Perhaps Meghan’s sense of style thus far is an issue? If only she had carried Furla’s this season ‘Hello Kitty’ handbag to the evening reception. Time for her to share some Chinese fashion passions.
Or is the lethargy towards the Sussexes the dividend of Communism’s social policies? If you’ve been a little emperor since you were born, any other title is practically a demotion.
Let’s now think how a ‘Meghan and Harry Royal Tour to China’ could trigger some love. Some suggestions:
The best bet in China these days is the overseas luxury travel market. Before going, persuade Granny to open up parts of Windsor Castle during Golden Week, and, when in China, be sure to do a roadshow telling everyone about this brand new Ancient Exclusive Personal Deluxe Tiara Tour. Equerry included.
Forget visiting tourist sites like the Terracotta Army. Go to places where there are many more followers – Weibo. Meet the biggest influencers, with millions in their adoring legions.

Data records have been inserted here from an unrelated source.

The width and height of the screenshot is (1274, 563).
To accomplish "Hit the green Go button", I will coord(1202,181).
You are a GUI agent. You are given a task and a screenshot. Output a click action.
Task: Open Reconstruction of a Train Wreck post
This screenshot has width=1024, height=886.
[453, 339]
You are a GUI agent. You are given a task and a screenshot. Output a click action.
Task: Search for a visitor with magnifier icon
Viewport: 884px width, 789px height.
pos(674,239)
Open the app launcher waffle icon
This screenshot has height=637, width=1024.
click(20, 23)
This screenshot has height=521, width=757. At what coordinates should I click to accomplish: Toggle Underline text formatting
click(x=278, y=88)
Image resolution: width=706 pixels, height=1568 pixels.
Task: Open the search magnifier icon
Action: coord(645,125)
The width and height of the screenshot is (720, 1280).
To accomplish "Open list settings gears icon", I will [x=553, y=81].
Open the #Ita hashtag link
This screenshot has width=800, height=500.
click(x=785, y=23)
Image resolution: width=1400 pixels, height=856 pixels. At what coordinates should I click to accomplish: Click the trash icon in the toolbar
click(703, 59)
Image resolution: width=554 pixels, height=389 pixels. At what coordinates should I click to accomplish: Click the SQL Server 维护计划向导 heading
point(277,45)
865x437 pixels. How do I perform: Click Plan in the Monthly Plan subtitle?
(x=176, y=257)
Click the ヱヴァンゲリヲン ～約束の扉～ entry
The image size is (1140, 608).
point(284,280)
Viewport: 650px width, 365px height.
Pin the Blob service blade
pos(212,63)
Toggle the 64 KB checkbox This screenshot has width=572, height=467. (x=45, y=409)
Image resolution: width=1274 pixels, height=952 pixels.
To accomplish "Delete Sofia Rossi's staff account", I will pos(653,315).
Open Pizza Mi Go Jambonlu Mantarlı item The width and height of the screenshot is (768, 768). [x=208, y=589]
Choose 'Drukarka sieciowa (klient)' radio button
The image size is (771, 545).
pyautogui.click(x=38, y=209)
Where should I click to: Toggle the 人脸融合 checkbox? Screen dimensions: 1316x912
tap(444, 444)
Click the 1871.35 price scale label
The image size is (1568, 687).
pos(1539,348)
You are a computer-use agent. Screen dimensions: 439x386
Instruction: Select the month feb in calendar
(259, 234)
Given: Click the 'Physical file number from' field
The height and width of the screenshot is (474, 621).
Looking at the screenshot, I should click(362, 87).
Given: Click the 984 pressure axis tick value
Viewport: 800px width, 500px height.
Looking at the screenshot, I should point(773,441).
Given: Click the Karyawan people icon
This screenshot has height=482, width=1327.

Do something linked with Singles Day, on 11/11, the monumental online shopping event. Say, become a smartphone model. Oppo is the Guangdong-based brand that targets young consumers with trendy phones. How about the Oppo Harry –with a virtual assistant that has a posh British accent. Or the Honor Meg: which comes with a well-cut case by Clare Waight Keller at Givenchy, and 8% of your bill is donated to charities chosen by Markle.
Mind you. Unless The Queen, or the British government, taps the couple on the shoulder to do this, they might keep quiet about the Chinese level of interest. Is the Chinese mainland somewhere for them to escape to? That delayed honeymoon: a week in Chongqing?